« Les idées ne peuvent mourir » : un rappeur syrien sur la ligne de front
« C’est le terrain de jeu du dirigeant russe. Où vous devez choisir entre le régime et al-Qaïda »
Amir Almuarri regarde la caméra bien en face tandis qu’il chante le premier couplet de sa chanson, « On All Fronts », depuis les décombres d’une salle de classe criblée de balles. Ce rappeur de 20 ans originaire de Maarat al-Numan, au sud de la ville d’Idleb, reste droit dans ses bottes, qu’il vise les gouvernements syrien, russe ou turc ou encore les militants radicaux de Hayat Tahrir al-Cham (HTC).
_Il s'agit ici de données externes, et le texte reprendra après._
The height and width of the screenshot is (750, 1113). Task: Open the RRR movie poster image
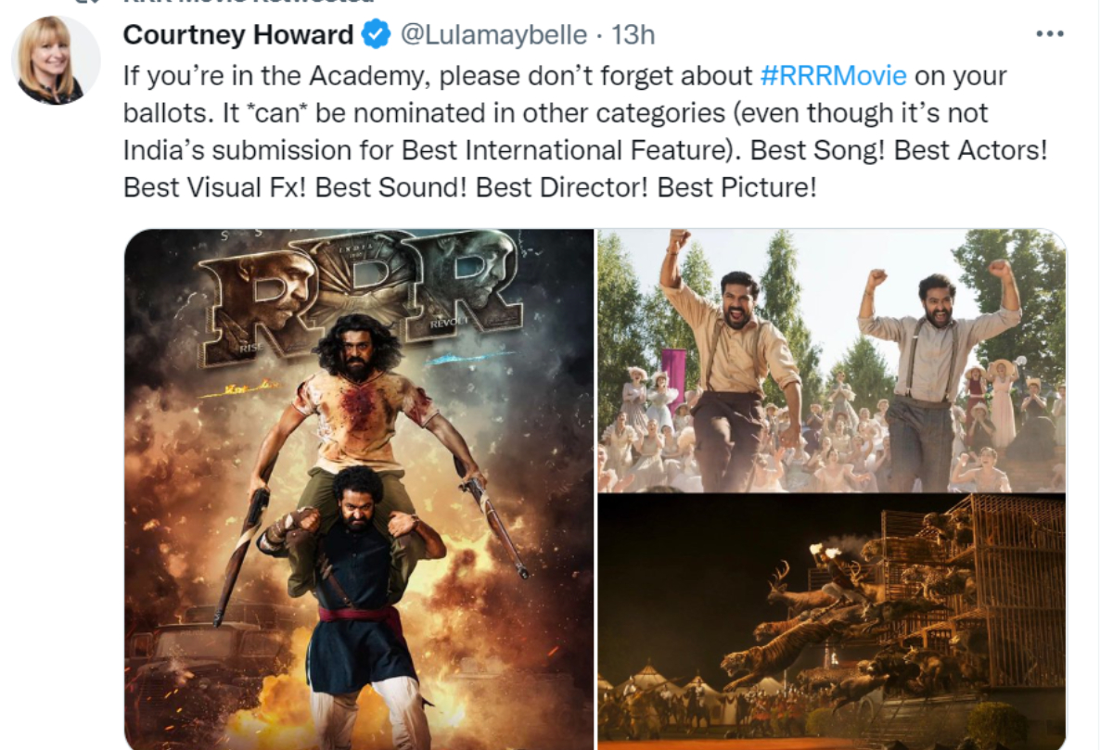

« Nous avons essayé d’inclure tous les membres de notre société pour montrer qu’il y a de la vie ici et qu’Idleb n’est pas [une entité] terroriste. Malgré les destructions montrées dans la vidéo, nous vivons »
- Amir Almuarri
« J’ai commencé à rapper seulement l’année dernière, mais j’écoutais déjà du rap des années avant la révolution », déclare à Middle East Eye le jeune homme à la voix calme et posée.
Amir Almuarri n’avait que 12 ans lorsque le soulèvement syrien a commencé. « À l’époque, je n’avais aucune idée de ce qui se passait », raconte-t-il. « Mais avec le temps, j’ai vécu et vu tant de choses… »
Almuarri avait de la famille en dehors de Maarat al-Numan, à Alep et Damas, et il leur rendait souvent visite, mais il s’est retrouvé confronté au déplacement interne et au besoin de trouver refuge ailleurs.
« Je ne savais pas ce que ça voulait dire d’être déplacé ou ce que ça impliquait avant que ça ne m’arrive », confie Almuarri, qui a brièvement fui vers Tartous en 2013, avant de partir pour la Turquie – où il s’est « senti comme un étranger » – avec son frère.
La population du gouvernorat d’Idleb a considérablement évolué depuis le soulèvement qui s’est mué en guerre civile : elle a doublé, passant de 1,5 à 3 millions de personnes selon l’ONU, dont beaucoup de déplacés internes.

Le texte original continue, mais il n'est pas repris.